Wir möchten einen letzten Grund nennen, warum wir uns als Gewerkschaften wandeln müssen: In zweieinhalb Stunden werden sich auf diesem Platz, da wo wir aktuell stehen, die Menschenfeinde der AfD versammeln. Die AfD hat in ihren Reihen Antidemokraten und Neo-Faschisten, sie werten die "Deutschen" auf und die "anderen" ab. Den Grundsatz der Gleichwertigkeit aller Menschen erkennen sie nicht an. Sie treffen sich heute am 1. Mai, dem Tag der Arbeiter*innen, unter dem Motto "Sozial ohne Rot zu werden" - und wir? Wir machen ihnen Platz!

Rückschau auf den April 1933: 
  • Goebbels notiert: "Den 1. Mai werden wir zu einer grandiosen Demonstration deutschen Volkswillens gestalten. Am 2. Mai werden dann die Gewerkschaftshäuser besetzt. Gleichschaltung auch auf diesem Gebiet (...). Es wird vielleicht ein paar Tage Krach geben, aber dann gehören sie uns." 
  • Hitler erklärt den 1. Mai zum "Feiertag der nationalen Arbeit".

Es besteht kein Zweifel daran, dass Teile der AfD an diesen Weg anknüpfen wollen. Und nein, das heißt nicht, dass alle AfD-Wähler*innen Nazis sind, sondern dass alle AfD-Wähler*innen, Faschist*innen tolerieren und ihnen helfen, ihre Normalisierungstrategie umzusetzen. Aber das heißt nicht, dass nicht einige der angegebenen Gründe der AfD-Wähler*innen für ihre Wahlentscheidung nicht valide sind, dass die Ängste nicht real sind. 
Aber für uns ist klar: Ungleichwertigkeitsideologien können nie Grundlage unseres Handelns sein. Den Problemen und Ängsten ist solidarisch zu begegnen. 
Dass der DGB Kreisverband auf Anfrage der Jugend nicht bereit war, ihr Konzept für diese Kundgebung im Angesicht der AfD anzupassen, ist für uns ein Armutszeugnis. Deswegen rufen wir euch auf: Bleibt noch hier. Überlasst den rechten Menschenfeinden nicht den Platz und schließt euch dem Gegenprotest an, der ab 16.00 Uhr vor dem Filmuseum angemeldet ist. Nehmt die Gewerkschaftsfahnen mit. Damit sich 1933 nicht wiederholt, sagen wir: 1. Mai Nazifrei! 

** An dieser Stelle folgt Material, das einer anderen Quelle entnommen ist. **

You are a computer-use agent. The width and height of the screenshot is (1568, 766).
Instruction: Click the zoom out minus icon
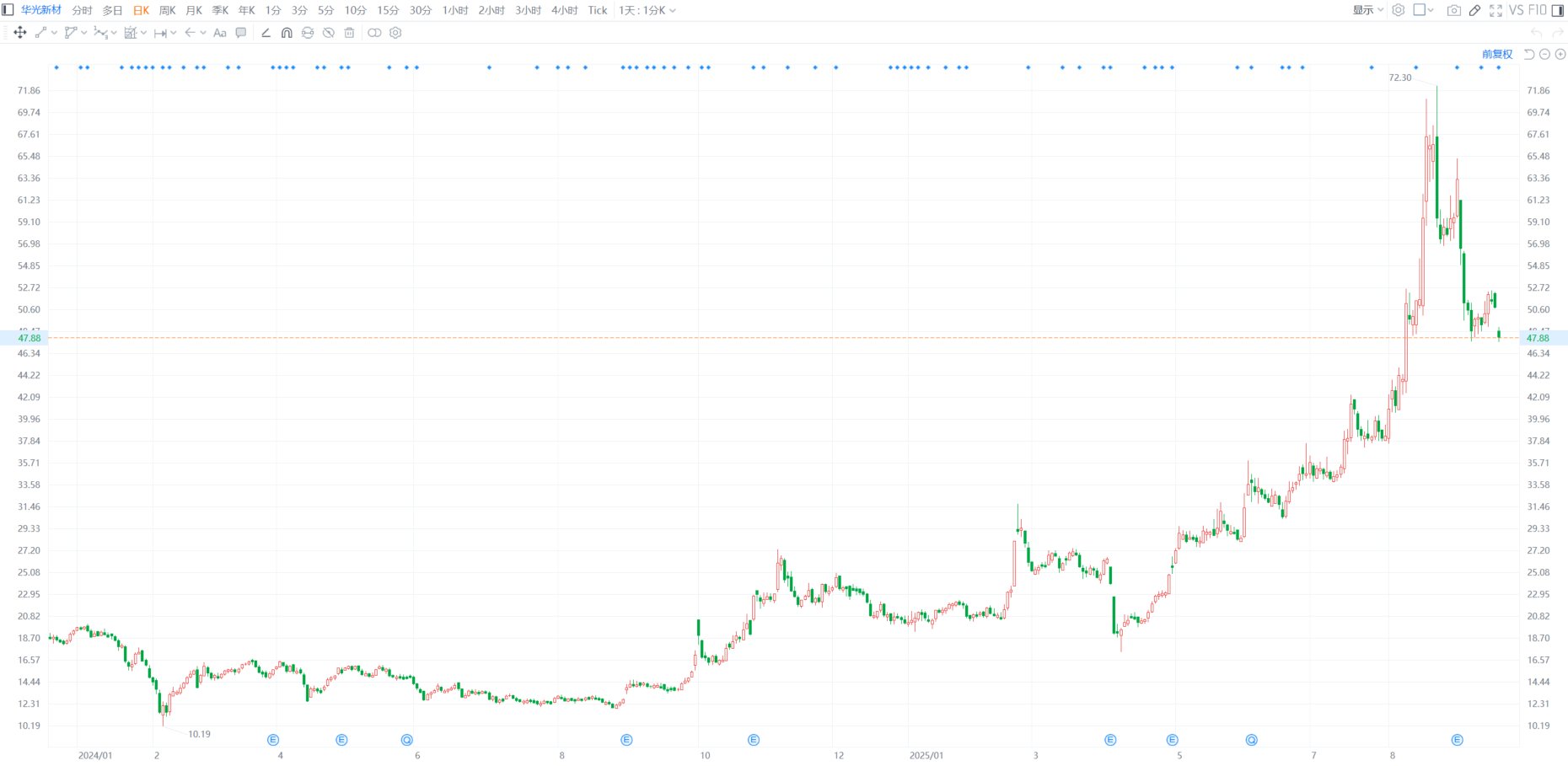(x=1544, y=54)
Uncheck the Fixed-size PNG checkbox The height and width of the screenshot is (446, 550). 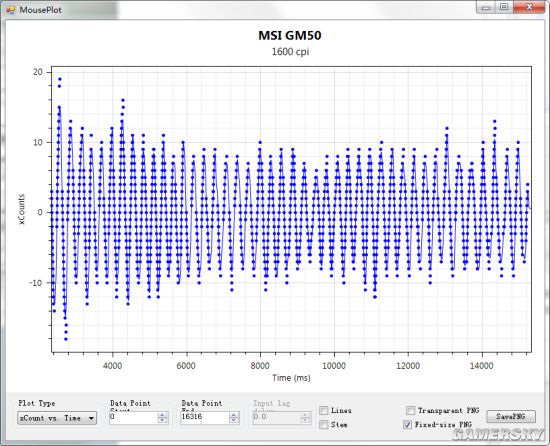click(408, 425)
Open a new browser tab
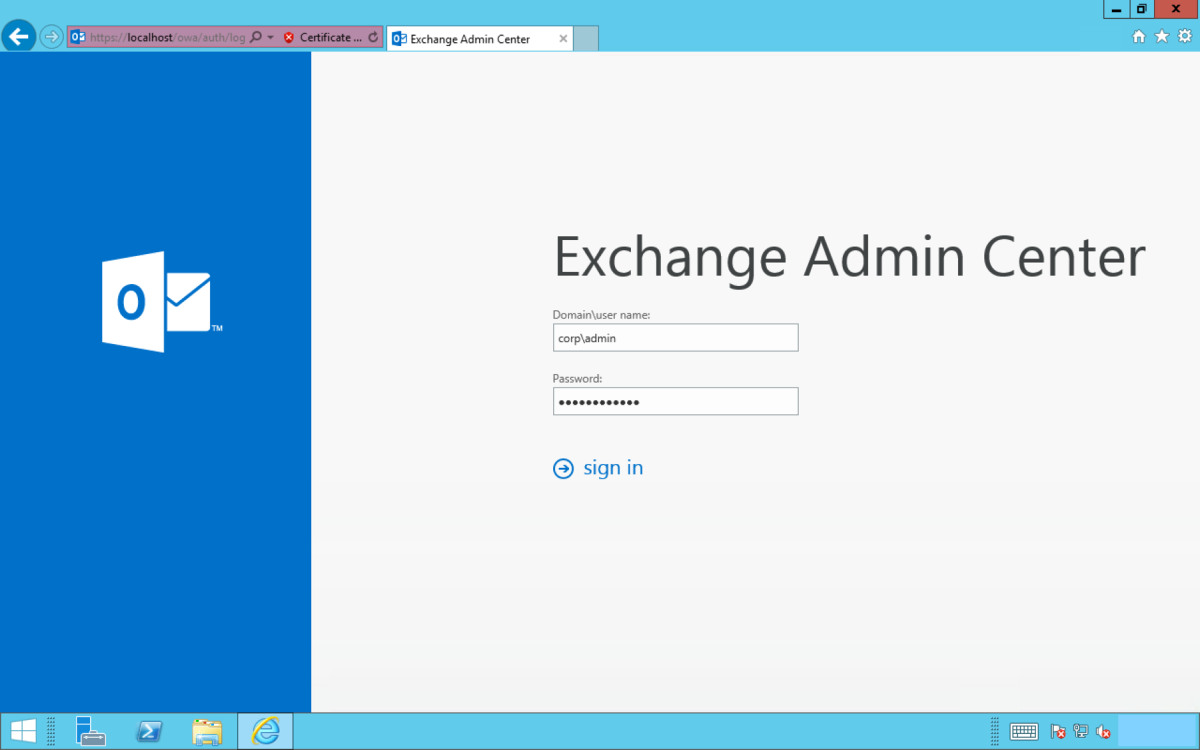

Wir hätten jetzt viel mehr über die Stituation der Studierenden während Corona erzählen können, über das Wegbrechen der Nebenjobs, über das Versagen der Bundesregierung, Abhilfe zu schaffen, über die Novellen des Brandenburgischen Hochschulgesetzes sowie des Landespersonalvertretungsgesetzes, an denen wir gerade intensiv arbeiten... Aber die Dringlichkeit einer gewerkschaftlichen und gesellschaftlichen Transformation ist höher und wir wollten diese Gelegenheit nutzen, um dazu das Wort an euch zu richten. 
Wir setzen uns im Rahmen unserer Tätigkeiten für eine Demokratisierung von Hochschulen, für ein Ende von Befristung und Prekarität und die Gleichbehandlung aller Beschäftigten an Hochschulen ein. Betriebliche Kämpfe, genauso wie Kämpfe um die Demokratisierung von Strukturen, sind Kommunikation. Wir zeigen damit allen, die die Demokratie schwächen wollen, dass kollektive Selbstwirksamkeit das wirksamste Mittel gegen den Faschismus ist. Im Angesicht aller Krisen, denen wir gegenüber stehen, ist das einer der wichtigsten Beiträge, den wir leisten können und müssen.

In diesem Sinne: Lasst uns uns gemeinsam wandeln und sagen: "Her mit dem guten Leben!" Danke.